The phrase “safe space” has multiple definitions. When used to describe campus life and culture, it usually means protection from emotional discomfort, according to the Harvard Political Review.
“Absolutely no one besides the students should be deciding on safe spaces on campus,” wrote Mike Brown of LendEDU in a report.
Some university presidents, such as Morton Schapiro of Northwestern University, say they believe safe spaces are essential to collegiate learning.
“The best hope we have of creating an inclusive community is to first create spaces where members of each group feel safe,” Schapiro wrote for The Washington Post.
Schapiro also spoke to new Northwestern freshmen about safe spaces in September 2016.
“‘The people who decry safe spaces do it from their segregated housing places, from their jobs without diversity—they do it from their country clubs … ‘It just drives me nuts,’” Schapiro said, according to The Daily Northwestern, the university’s news publication.
Other university presidents have taken a different approach, including Rita Cheng of Northern Arizona University.
“We need to provide you with the opportunity for discourse and debate and dialogue and academic inquiry, and I’m not sure that that is correlated with the notion of safe space as I’ve seen that,” she said in response to a student walkout and protest, according to NBC 12 News. Students, largely members of the university’s Student Action Coalition, demanded either a formal declaration of campus safe spaces or her resignation.
“Safe spaces are an expression of the conviction, increasingly prevalent among college students, that their schools should keep them from being ‘bombarded’ by discomfiting or distressing viewpoints,” opinion writer Judith Shulevitz said in The New York Times in 2015.
But 72 percent of college students believe colleges should not be allowed to restrict political expression or ideas, according to a 2016 Gallup poll conducted by the Knight Foundation and Newseum Institute, two First Amendment advocacy organizations.

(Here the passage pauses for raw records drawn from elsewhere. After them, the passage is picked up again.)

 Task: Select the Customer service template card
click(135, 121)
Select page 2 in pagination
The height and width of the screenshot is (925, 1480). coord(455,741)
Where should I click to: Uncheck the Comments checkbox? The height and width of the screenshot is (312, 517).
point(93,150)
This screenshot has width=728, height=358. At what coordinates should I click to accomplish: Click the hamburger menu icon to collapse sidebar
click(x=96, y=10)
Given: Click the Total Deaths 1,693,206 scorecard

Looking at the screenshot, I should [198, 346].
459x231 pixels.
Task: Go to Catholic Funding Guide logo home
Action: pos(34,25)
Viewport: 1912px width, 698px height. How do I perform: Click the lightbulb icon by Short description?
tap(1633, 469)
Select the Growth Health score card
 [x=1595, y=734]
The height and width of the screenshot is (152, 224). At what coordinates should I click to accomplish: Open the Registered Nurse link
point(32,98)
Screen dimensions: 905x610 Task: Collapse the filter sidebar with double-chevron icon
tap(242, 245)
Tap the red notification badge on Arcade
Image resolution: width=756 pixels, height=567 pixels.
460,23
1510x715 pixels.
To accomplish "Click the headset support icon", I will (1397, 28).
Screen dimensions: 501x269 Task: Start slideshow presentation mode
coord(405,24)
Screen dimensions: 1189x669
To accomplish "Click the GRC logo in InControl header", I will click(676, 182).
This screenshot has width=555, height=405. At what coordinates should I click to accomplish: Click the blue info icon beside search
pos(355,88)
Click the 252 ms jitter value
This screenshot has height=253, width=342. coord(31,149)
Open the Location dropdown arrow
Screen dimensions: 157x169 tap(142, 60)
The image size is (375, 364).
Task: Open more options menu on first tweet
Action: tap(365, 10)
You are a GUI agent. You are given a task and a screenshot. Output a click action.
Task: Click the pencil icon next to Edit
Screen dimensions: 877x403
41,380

The University of Chicago’s dean of students, John Ellison, issued a freshmen welcome letter in August 2016 that condemned the use of “trigger warnings,” or notices of potentially offensive or disturbing material, and safe spaces. Media figures Adam Carolla and Dennis Prager are producing a crowd-funded documentary titled “No Safe Spaces” to discuss the phenomenon.
Still, some say the emphasis should remain on students’ interests.
Brown argued in the LendEDU report that students’ perspectives matter more than presidents’ and administrations’:
Enough of hearing about what everyone thinks is best for college campuses, safe spaces or not. Let us hear what students, the lifeblood of each and every university, think about safe spaces on their own campuses.